Tuesday, October 22, 2013


Life is very busy for those raised on a farm. Whether tending a large amount of acreage. or a small track of land, there are always things that cry out for constant devotion and attention.  It becomes a ritual following the demands of the land--a covenant between man and the soil he cultivates, nurtures, and oversees.

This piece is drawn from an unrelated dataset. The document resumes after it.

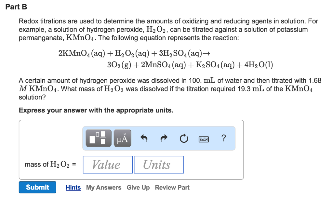This screenshot has height=199, width=333.
Task: Select the μÅ units insertion icon
Action: [x=122, y=138]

Early morning awakenings....a big breakfast on the table...chores carried out...a long, long day of work.   Each day repeated.

In early spring the soil is prepared for planting.  By mid-summer the crops are pointing upwards to the sky, drawn by the warmth of the sunlight.  Life is good.  Work continues.  Hoeing the crops is a necessary activity in order to weed out any unnecessary plants, allowing the crops to grow tall and produce as they should.  Harvesting the produce and properly storing it for future us are both carried out with special care and attention.  Various crops are ready for picking at different times of the year.  Peas, butter beans, okra, potatoes (both sweet and Irish), onions, cucumbers, and squash have their time, as well as peanuts and watermelons.  Apples are ripe on the trees.  Picking apples, cutting apples, and preparing apples for consumption encompasses the whole family.  The pigs are fed the scraps--apple cores and apple peelings.

There is early corn and late corn.  There is corn for human consumption, and another for animal feed.  The crops and animals are dependent on each other, and the family’s existence is supported by both. There is always activity.  Yet, more important is the faith required and acknowledged.  It is vital to this way of life.

Though, there is  little time for recreation and entertainment,  when Sunday comes there is a needed break in the weekly routine.  Time is set aside for going to church.  But even on the Lord’s Day, there are chores carried out before leaving home. Allowing time for duties to be performed, the church service purposely begins at 11:00 A.M.    Animals are fed.  Eggs are gathered.  Cows milked.  Then everyone gets ready for the journey ahead.  Everyone wears their “Sunday best.”   

It is recognized that Sunday is a day of rest just like the Good Book admonishes.  It is part of life’s cycle--work during the week and rest on Sunday.  Sunday’s rest is certainly a change of routine, but it is not totally restful.  Nor does  Sunday’s rest  indicate any type of laziness.  Meals are needed.  There are mouths to be fed.  Guest are invited for a Sunday meal.  Maybe even the preacher!  The stove is heated up,  ready to cook a wonderful spread.  There is always food on the table.
After a big Sunday meal, children play in the yard.

 Life is simple, but  hard.  Life is rewarding, yet a struggle.  Life’s duties start with the rising of the sun.  Rest comes with the setting of the sun.  So is life on the Kilgore farm--a place establishing memories of family-- sweat and tears-- planting and sowing-- working and rest--joys and grief--life and death.  There is a time and a season for it all.

“There is an occasion for everything, and a time for every activity under heaven;
a time to give birth and a time to die; a time to plant and a time to uproot,
a time to kill and a time to heal; a time to tear down and a time to build;
a time to weep and a time to laugh; a time to mourn and a time to dance;
a time to throw stones and a time to gather stones; 
a time to embrace and a time to avoid embracing;
a time to search and a time to count as lost; 
a time to keep and a time to throw away;
a time to tear and a time to sew; a time to be silent and a time to speak;
a time to love and a time to hate; a time for war and a time for peace.”